Document extract:
::::::::::
And that's why I think that pharmacology is a valuable discipline. Very, very, very exciting things are going on in pharmacology. I think sometimes people inside the discipline put a bell jar over certain subsets of the discipline and define those areas as real pharmacology. I understand the need for scholars of the discipline, people who fertilize the garden for the next generation. But when somebody thinks they're “protecting” the discipline—that can be the equivalent of putting it in a seal-a-meal bag, and after a while there's not enough oxygen for life. Pharmacology is not unique in this respect; there are some people who worry about what's real physiology and what's real this and what's real that. What's real biochemistry? I don't know. But I do know that some of the most exciting advances are likely to come from the disciplines that previously did not share vocabularies, like biology and physics, and biology and chemistry, and engineering and cell biology. And pharmacology must stay part of that mix!

People can be reluctant to get out of their comfort zone. That frustrates me. Instead of endorsing gene therapy, or stem cell research, there are investigators who argue about whether these areas are real pharmacology. But gene therapy is going to go nowhere until somebody figures out how to deal with the complexity of putting nucleotides in the body. So you administer a single “gene-based drug”—your body must make it into multiple metabolites: Does it always make it into the same ones? Are the metabolic consequences as predictable as for cytochrome P450s, or is metabolism really diverse? How heterogeneous are the products? What happens to them? Do they hurt you?

Who's asking those questions? Not enough people. There's no a priori reason that DNA delivered in a liposome will be the same as DNA delivered in phosphate-buffered saline or within an adenoviral construct. I mean, who's asking? If it were a small molecule, 300 MW, somebody would be asking. But because it's DNA, or other novel structures, not enough people are asking, because asking about these molecules may not be “real” pharmacology. That's kind of upsetting.

MI: So in addition to pursuing new technologies to answer your own research questions, you concern yourself with the ways that research is defined for the community. Is that sometimes a tough balancing act?
::::::::::
Data section:
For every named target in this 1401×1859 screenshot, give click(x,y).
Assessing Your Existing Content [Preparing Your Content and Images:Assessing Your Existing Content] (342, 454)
::::::::::
Exercise instructions: Could you continue the interview on pharmacology from the point after its final question?

Result of the exercise:
LL: You know, balance is an illusion. Students will sometimes ask about living in balance. And I draw them this diagram [see inset.] Some people think that this [drawing a pie diagram] is balance, but this is not balance; this is about giving exercise as much importance as time with family and time for experiments—or time for unimportant stuff. To me it's more important to know what's important to you [drawing a series of concentric rings], and if all else collapses in your life, then there's your center and that's where you focus. And if all is well in your life, then you can enjoy all of the rings. But if all is not well in the world, you have to know where your center is. What matters most? To a certain extent, the center is constant, but to a certain extent, it's a reflection of the seasons of our lives. We are not the same in our twenties as in our thirties or in our forties and our fifties; and it's a good thing. Because society needs the blinded passion and doggedness of people in their twenties and thirties. But society also needs the wisdom of people who have seen a lot pass by them and who have learned not to fret about everything. But if you were that objective about things when you were younger, you wouldn't have committed yourself with tireless passion—and society would not have been the beneficiary of as many discoveries from these young, energetic, highly focused investigators. It's nice that there are different seasons. It will be even better when the research enterprise—in the academic as well as in the for-profit world—learns to take best advantage of scientists in these varying seasons of their lives.